NDVI with Sentinel-2 and Dask#

This tutorial notebook demonstrates how to find, visualize, and analyze the Normalized Difference Vegetation Index (NDVI) with Sentinel-2 imagery, efficiently using Dask. Sentinel-2 has a spatial resolution of 10, 20, and 60 meters and a temporal resolution of 10 days, which makes it ideal for medium scale imagery for water mapping. We will be focusing on the granules located in Southern Saskatchewan over the agricultural fields in a six year period.

What is NDVI?

Normalized Difference Vegetation Index (NDVI) quantifies vegetation by measuring the difference between near-infrared and red light. Near-infrared is strongly reflected by vegetation while the red light is absorbed by vegetation. It is the most common index used by researchers for remote sensing.

NDVI always ranges from -1 to +1, however, there is no a specific boundary for each type of land cover. Such as how negative values are likely to be water, and high positive values near +1 are likely dense vegetation (forests). But when NDVI is close to zero, there aren’t green leaves and it could even be an urbanized area.

How is NDVI calculated?

NDVI is calculated using the Near-Infrared (NIR) and Red bands of Earth Observation satellites, in the formula: - ``NDVI = (NIR - Red) / (NIR + Red)``

What do NDVI values represent?

The formula generates a value between -1 and +1. If the resulting value is low, indicating low reflectance, then you have less or no vegetation. In contrast, higher values indicate higher reflectance and healthier vegetation.

1. Initialize your Dask Gateway Clusters#

Since we want data over a large period of time for our analysis, running the computation using the cores of the machine we are running this notebook on is not ideal.
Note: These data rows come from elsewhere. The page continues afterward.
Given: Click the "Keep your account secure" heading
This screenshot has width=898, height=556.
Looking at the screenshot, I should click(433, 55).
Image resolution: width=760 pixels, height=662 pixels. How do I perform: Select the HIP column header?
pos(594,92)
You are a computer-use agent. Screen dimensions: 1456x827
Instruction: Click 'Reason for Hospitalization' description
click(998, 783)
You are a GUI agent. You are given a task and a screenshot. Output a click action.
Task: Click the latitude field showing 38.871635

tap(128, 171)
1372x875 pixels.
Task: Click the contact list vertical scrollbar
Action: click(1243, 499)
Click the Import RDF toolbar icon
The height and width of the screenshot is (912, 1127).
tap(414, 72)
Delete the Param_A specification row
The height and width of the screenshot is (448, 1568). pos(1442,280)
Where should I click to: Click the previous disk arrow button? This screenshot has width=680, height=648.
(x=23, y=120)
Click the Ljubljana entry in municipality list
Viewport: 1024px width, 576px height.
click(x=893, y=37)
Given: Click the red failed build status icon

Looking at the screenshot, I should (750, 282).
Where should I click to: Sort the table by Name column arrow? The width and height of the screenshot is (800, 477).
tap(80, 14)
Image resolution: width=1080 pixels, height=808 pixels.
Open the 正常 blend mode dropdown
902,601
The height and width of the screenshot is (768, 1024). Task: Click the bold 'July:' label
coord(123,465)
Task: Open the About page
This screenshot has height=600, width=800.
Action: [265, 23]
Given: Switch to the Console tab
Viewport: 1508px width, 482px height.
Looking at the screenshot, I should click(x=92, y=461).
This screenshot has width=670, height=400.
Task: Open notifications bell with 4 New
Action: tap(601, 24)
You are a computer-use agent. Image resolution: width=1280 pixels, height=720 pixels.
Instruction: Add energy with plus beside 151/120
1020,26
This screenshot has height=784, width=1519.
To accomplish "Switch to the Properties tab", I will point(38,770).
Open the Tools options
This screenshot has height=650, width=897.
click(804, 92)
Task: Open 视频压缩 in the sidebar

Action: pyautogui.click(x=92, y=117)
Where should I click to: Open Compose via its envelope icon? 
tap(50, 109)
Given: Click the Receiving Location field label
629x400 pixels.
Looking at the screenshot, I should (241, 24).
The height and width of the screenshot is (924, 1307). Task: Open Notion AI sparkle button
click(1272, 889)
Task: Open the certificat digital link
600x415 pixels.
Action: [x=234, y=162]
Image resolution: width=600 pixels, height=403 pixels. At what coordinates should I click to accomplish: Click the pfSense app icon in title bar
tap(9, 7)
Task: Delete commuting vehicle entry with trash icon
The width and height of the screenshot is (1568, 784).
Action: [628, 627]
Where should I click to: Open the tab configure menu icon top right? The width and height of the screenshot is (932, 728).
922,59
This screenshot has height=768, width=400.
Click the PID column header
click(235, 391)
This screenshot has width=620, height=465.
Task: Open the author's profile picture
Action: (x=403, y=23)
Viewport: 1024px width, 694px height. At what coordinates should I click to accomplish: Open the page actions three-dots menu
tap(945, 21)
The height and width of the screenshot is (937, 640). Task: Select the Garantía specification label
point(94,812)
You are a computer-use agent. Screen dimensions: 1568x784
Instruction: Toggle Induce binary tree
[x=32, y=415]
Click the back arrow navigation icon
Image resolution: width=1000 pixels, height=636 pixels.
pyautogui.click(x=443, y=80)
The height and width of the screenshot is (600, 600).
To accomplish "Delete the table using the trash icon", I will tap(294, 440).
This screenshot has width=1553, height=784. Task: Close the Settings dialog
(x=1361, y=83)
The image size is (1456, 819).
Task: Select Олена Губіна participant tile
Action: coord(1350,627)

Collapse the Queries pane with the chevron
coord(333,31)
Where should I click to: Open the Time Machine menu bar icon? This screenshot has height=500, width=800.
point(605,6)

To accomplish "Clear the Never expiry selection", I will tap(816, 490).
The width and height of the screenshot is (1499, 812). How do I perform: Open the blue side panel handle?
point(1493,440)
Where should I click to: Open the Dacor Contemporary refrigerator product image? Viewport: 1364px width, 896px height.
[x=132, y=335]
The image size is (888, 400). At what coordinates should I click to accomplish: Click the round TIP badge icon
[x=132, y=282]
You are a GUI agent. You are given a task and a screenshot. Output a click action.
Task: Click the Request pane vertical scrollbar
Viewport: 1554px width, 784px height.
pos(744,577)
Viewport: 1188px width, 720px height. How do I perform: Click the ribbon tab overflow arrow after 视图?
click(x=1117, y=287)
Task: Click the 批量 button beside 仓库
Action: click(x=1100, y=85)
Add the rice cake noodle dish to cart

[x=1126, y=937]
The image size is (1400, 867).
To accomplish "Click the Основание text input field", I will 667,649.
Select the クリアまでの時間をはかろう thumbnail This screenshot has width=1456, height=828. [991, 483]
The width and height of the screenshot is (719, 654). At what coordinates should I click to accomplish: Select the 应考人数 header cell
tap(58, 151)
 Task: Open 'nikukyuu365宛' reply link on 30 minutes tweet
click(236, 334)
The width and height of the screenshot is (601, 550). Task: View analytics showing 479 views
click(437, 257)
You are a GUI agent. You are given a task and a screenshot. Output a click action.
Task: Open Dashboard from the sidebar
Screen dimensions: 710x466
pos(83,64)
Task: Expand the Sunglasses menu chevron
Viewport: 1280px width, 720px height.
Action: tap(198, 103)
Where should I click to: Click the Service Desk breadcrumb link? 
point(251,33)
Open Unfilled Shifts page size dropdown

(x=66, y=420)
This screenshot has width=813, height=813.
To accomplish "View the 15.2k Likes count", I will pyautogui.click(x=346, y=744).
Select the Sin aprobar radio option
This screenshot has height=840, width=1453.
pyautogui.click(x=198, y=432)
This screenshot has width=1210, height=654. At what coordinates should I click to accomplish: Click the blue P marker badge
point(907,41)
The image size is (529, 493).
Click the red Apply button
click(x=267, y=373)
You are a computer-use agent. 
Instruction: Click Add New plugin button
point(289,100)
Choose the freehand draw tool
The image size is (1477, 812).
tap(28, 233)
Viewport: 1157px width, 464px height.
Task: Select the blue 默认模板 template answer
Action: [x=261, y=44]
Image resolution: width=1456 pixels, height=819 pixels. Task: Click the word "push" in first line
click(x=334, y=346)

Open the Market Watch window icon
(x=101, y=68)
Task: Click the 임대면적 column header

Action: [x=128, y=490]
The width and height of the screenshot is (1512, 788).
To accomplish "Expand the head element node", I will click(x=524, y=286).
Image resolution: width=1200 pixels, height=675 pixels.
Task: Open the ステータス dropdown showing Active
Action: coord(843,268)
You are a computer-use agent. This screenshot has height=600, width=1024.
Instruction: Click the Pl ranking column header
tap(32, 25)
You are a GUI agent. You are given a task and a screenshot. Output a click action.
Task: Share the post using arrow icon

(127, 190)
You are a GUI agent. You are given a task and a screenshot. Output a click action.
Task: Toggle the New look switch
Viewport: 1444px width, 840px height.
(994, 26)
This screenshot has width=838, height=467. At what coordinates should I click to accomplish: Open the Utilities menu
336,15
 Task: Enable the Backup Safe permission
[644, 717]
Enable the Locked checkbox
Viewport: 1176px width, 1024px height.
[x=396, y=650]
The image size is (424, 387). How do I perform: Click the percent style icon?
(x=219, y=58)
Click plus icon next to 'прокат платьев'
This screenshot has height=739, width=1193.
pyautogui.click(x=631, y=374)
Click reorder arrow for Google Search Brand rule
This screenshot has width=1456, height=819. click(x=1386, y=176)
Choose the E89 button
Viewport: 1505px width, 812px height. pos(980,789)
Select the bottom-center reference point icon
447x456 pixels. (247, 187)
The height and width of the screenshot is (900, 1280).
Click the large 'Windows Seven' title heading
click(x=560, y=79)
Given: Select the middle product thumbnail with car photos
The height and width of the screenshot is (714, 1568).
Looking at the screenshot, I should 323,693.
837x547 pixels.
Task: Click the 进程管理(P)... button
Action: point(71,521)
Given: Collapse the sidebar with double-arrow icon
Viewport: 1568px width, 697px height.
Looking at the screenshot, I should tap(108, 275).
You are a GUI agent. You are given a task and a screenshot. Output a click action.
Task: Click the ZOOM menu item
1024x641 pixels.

Let’s connect to Dask Gateway so we can create a cluster that can run our work.

For now, we will set our cluster to scale to 30 workers, since our computation on a large quantity of data will require large amount of storage.

[ ]:
# We will be using Sentinel-2 L2A imagery from Microsoft Planetary Computer's STAC server:
!pip install planetary_computer
!pip install geogif
# First initialize the modules
import os
import re
import glob
import json
import urllib
import geogif
import datetime
import requests
import stackstac
import planetary_computer

import holoviews
import dask
import rasterio

import numpy as np
import xarray as xr
import pandas as pd
import geopandas as gpd
import matplotlib.pyplot as plt
import xrspatial.multispectral as ms

from geogif import dgif, gif
from pystac_client import Client
from dask_gateway import Gateway
from shapely.geometry import Polygon
from IPython.display import clear_output
from xrspatial.focal import mean, focal_stats, hotspots
from dask.distributed import wait, progress, performance_report
gateway = Gateway()

# Cluster configuration
options = gateway.cluster_options()
options.image = 'pangeo/pangeo-notebook:2022.04.15' ## need to update this to be automated
[ ]:
cluster = gateway.new_cluster(options)
# Scale the cluster
workers = 5
# Assign client to this cluster so Dask knows to use it for computations
client = cluster.get_client()
[ ]:
[ ]:

2. Get the Sentinel-2 Data#

Microsoft Planetary Computer’s STAC API provides Sentinel-2 satellite images for public use.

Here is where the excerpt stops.